Of course, it was Lenny singing—God, what a great voice. And such beautiful tunes he wrote! Lenny didn’t have a malicious bone in his body.
Thanks again for giving a wonderful New Orleans talent his final due. He was a good, good cat.
—Jim Markway, New Orleans, Louisiana
My wife and I were enthralled to hear the rich history as told and played by Michael and David Doucet at the Allison Miner Stage. This inspired us to get an early seat for the 40th Anniversary set by BeauSoleil at the Fais Do-Do Stage. Unfortunately, when the band kicked
in, so did the unexpected and unwanted accompanist: Mr. Pitbull’s drum machine. It was horrible. My wife left before the second song was over. I stayed, trying to move to where the sound from Congo Square wasn’t so overpowering, but I couldn’t find [a place]. I’m all for different styles of music, but there has to be a way to position the stages and regulate the volume to avoid the bleed-through. It’s a music and heritage festival and out of control volume does a disservice to both.
—Jeffrey Morgan, Iowa City, Iowa
“I’m all for different styles of music, but there has to be a way to position the stages and regulate the volume to avoid the bleed-through.”
—Jeffrey Morgan, Iowa City, Iowa
The following is in response to Jan Ramsey’s blog “Soul in the Machine?” on OffBeat.com, wherein she questions the use of technology.
I seriously think this is an addition for a lot of people.
Just a few days ago I was walking along the street and there were two men together walking towards me with their eyes glued to their phones. They weren’t paying a lick of attention to what was in front of them (pick- pocketers must love it when people do this). I stopped dead in my tracks until one of them happened to look up and see me. This was not the first time, and I’m sure it won’t be the last. One can’t wait to at least sit down somewhere? Is the need to be a “walking clueless” so great that you can’t wait until you’re out of people’s way? And one time my husband got rear-ended by someone texting.

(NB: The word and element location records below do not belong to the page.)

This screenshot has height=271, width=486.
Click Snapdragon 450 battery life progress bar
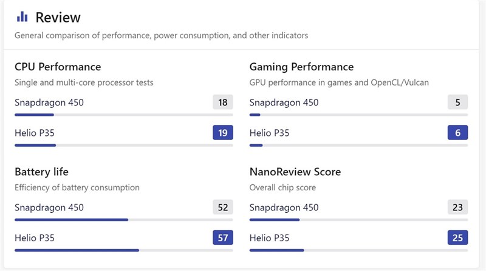[x=124, y=219]
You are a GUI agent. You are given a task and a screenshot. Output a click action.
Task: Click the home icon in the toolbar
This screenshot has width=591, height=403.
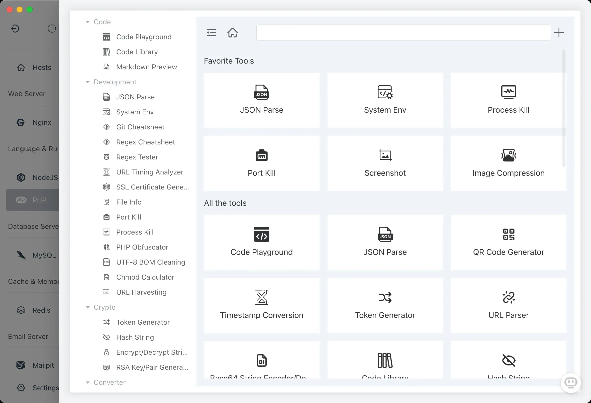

Technology has its good points, but it’s also produced a whole new set of idiot behaviors and even crime. Sometimes I’m sorry that it’s had to happen in my lifetime.
—Mary Raymond, Hillsboro, Oregon
I was so happy to see James Andrews on the front cover of OffBeat Magazine. I met him in Covington at Rockin’ the Rails on April 30, 2015. His music was great. I talked to him when he had a break and asked him how many ex-wives he had (during his set he kept saying “this song reminded [him] of this ex”). I do not know how to drive in New Orleans. If I find someone to take me to New Orleans I will be at the Ooh Poo Pah Doo to see him. I hope he makes it back to Covington or to the Pontchartrain Vineyards.
—Ella L. Bourgeois, Folsom, Louisiana
Of all the publications that review my music [Reviews, August 2015], OffBeat means the very most to me. I’m so proud to be included among the artists chosen for review, and Brett [Milano], what a wonderful write-up.